他人终于也有了些精神,可以下床走动,看起来没再有持续的头晕。
等黎白榆简单洗漱之后,严野客还端来自己煲好的粥,盛了小半碗给他。
青年半靠在桌旁的软椅中,拿了汤匙,用比瓷白汤盅更惹眼的颀长指尖舀了一勺,慢吞吞在喝。
严野客就坐在他身侧,看着美人垂眼,安静用餐。
黎白榆的侧脸廓线也很纤秀,他本就是骨相很清冷的风格,又因为长得过分出色,总会让外人觉得不易亲近,不敢僭越。
但只有接近了,才会让人知晓。
他的内里竟是如此薄软温柔。
可就是这样柔软的人,也会露出如此鲜明的冷淡。
敛去了唇畔眼底的所有笑意,这时的黎白榆只剩无法接近的疏离。
“烫吗?”严野客低声问他。
黎白榆抿了一匙薄粥,没有抬眸。
严野客被这无声的寂静顿了顿,又有点不死心地问:“好喝吗?”
“我加了一点嫩菜心。

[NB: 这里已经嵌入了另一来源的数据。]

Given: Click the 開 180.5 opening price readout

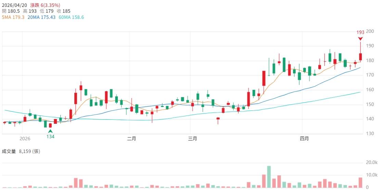Looking at the screenshot, I should pos(11,11).
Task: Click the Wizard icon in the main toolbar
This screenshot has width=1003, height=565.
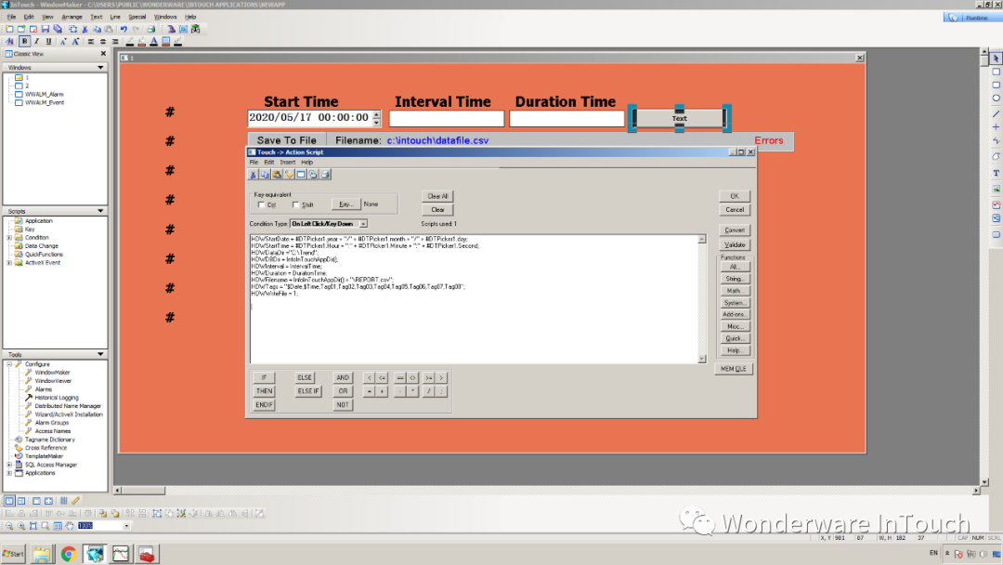Action: tap(171, 29)
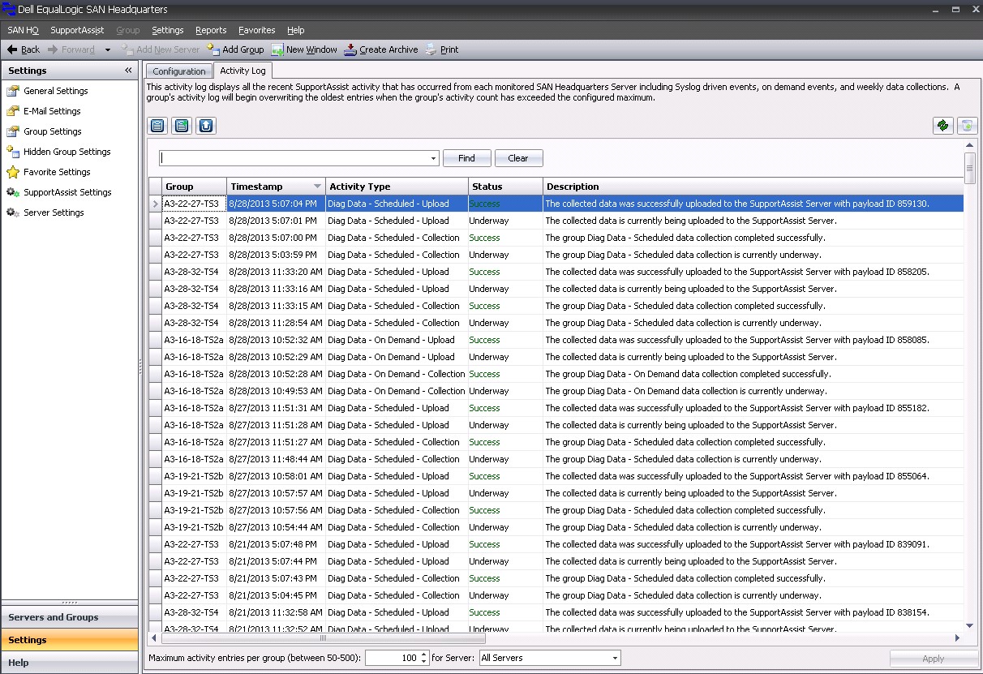Open the search text combo dropdown
983x674 pixels.
pyautogui.click(x=434, y=158)
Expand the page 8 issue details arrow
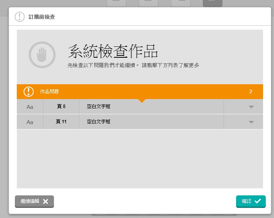The image size is (274, 218). pyautogui.click(x=251, y=107)
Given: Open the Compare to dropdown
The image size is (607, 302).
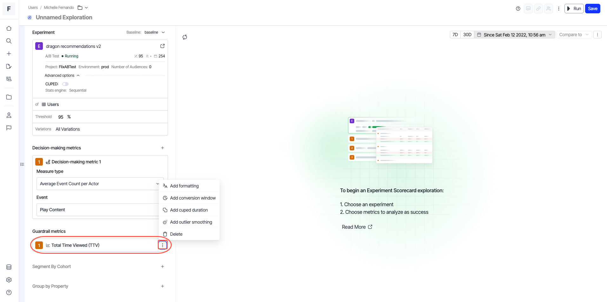Looking at the screenshot, I should pyautogui.click(x=574, y=35).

”
黎白榆还是没有说话。
从今早醒来之后,严野客就没再听他开过口。
他开始不再回应严野客了。
严野客就这样脊背僵直地坐到了最后,黎白榆喝粥的速度并不快,他的胃口还没有完全恢复。
似乎这场用餐,对两人而言都并非美味。
而是一次漫长的熬煮。
喝完了粥,黎白榆还自己起身,要去洗碗。
他现在走路还有些慢缓,也不能长时间站立,严野客说了声“我来”,把他手里的碗和汤匙拿了过来。

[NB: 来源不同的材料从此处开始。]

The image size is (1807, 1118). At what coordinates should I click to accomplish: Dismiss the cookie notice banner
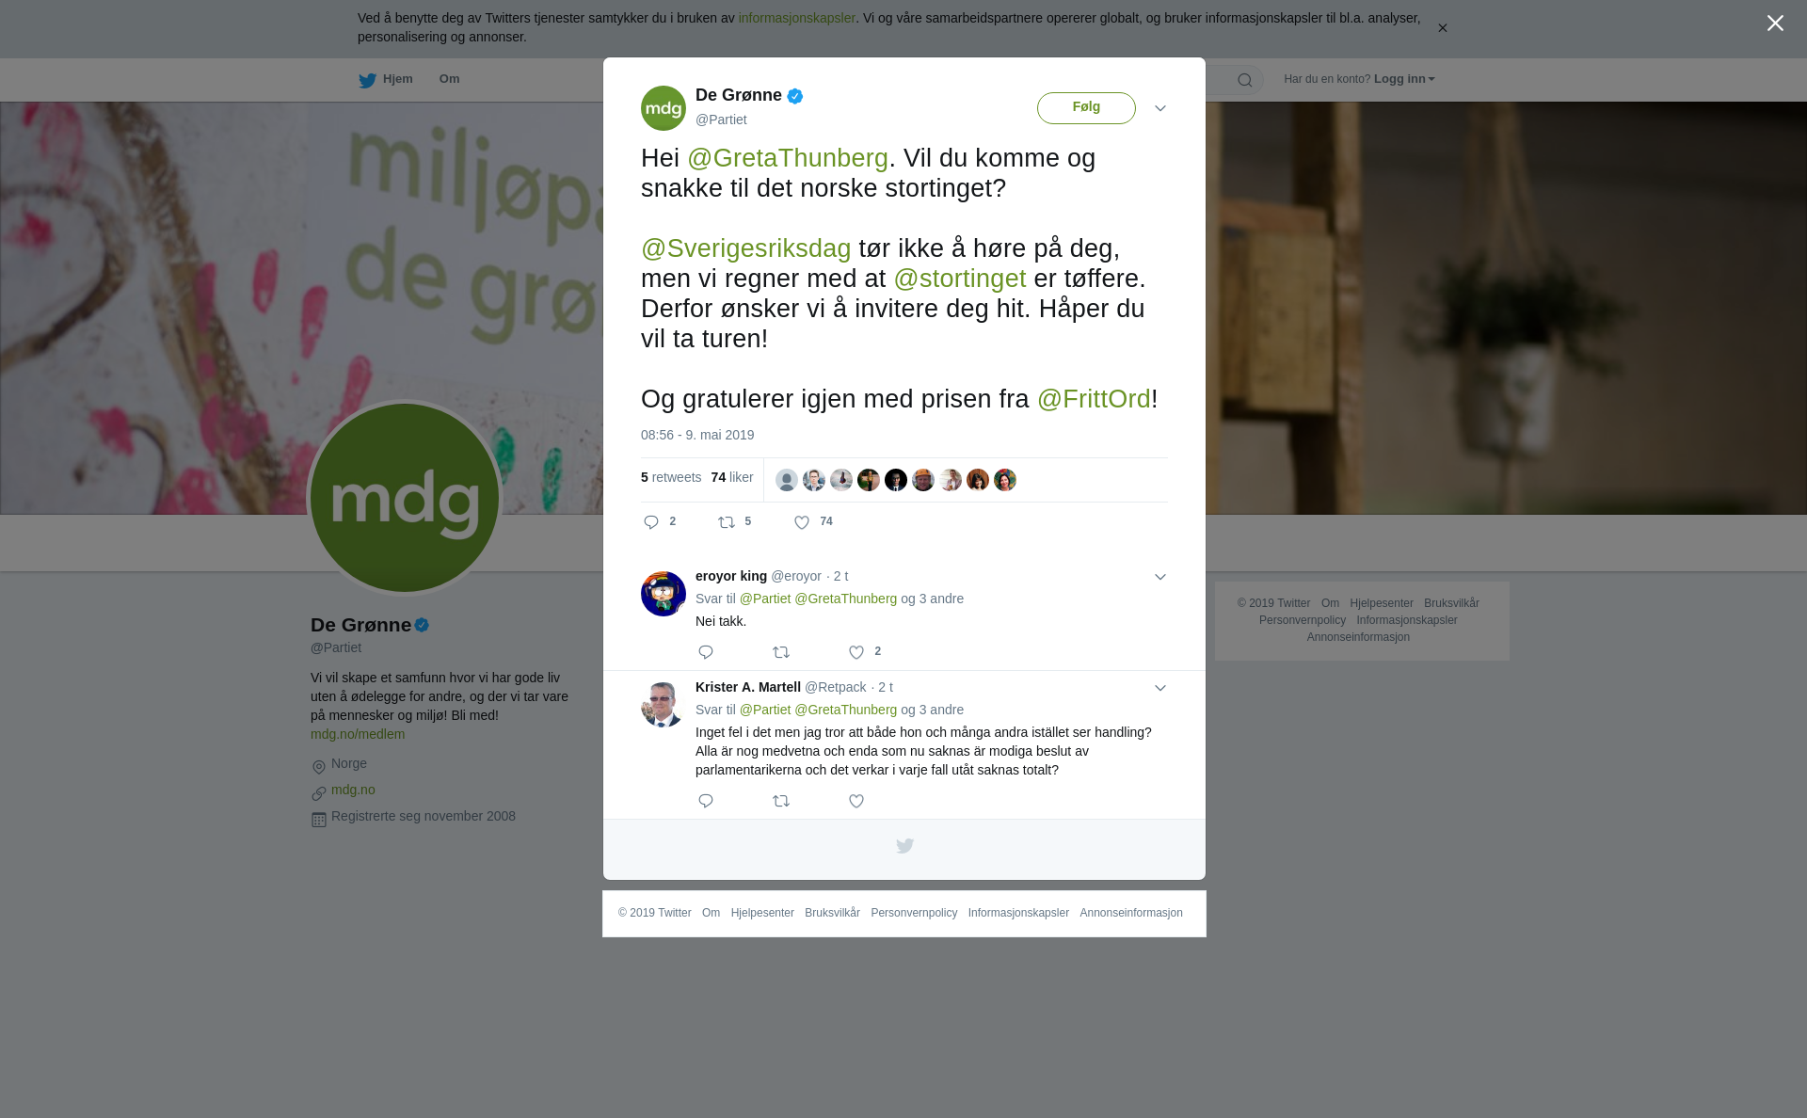coord(1442,28)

黎白榆的动作被打断,他清卓的眉眼间,也没有浮显出波澜。
严野客心神不定地洗完碗出来,就见黎白榆正坐在窗边,安静地偏头看向外面。
室外还是阴天,空中飘着如丝的细雨,别墅前的草地都被洗出了一片新绿。
窗边容易有风,严野客拿了一张薄毯过来,轻轻披在了黎白榆的肩上。
将薄毯细致地披拢好,严野客才转到人面前,矮身下来,抬手搭覆住了黎白榆放在双腿上的苍白手背。

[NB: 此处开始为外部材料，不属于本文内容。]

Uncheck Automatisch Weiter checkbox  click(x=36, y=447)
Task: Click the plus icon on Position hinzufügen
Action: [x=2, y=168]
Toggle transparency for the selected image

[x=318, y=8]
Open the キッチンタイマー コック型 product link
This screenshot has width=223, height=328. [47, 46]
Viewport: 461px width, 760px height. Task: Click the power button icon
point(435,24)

他抬眸望去,自下而上地看向黎白榆,看着面无波澜的纤薄青年。
“抱歉。”
严野客哑声说。
“昨晚的事……那个计划,是我的错。”
“对不起。”
黎白榆的视线被身前的男人挡住,他看着严野客,淡色的唇廓纤软,弧线优美。
但他还是没有开口。
直到最后,黎白榆挪开目光,眉眼无波地再度望向窗外,看着那连绵的雨落。
他一个字也没有和严野客说。
哪怕被严野客擅自取消了机票,突然带到这陌生的别墅囚。禁时,黎白榆都没有像这样漠然冷面。
但因为严野客意图伤害自己的疯狂举措。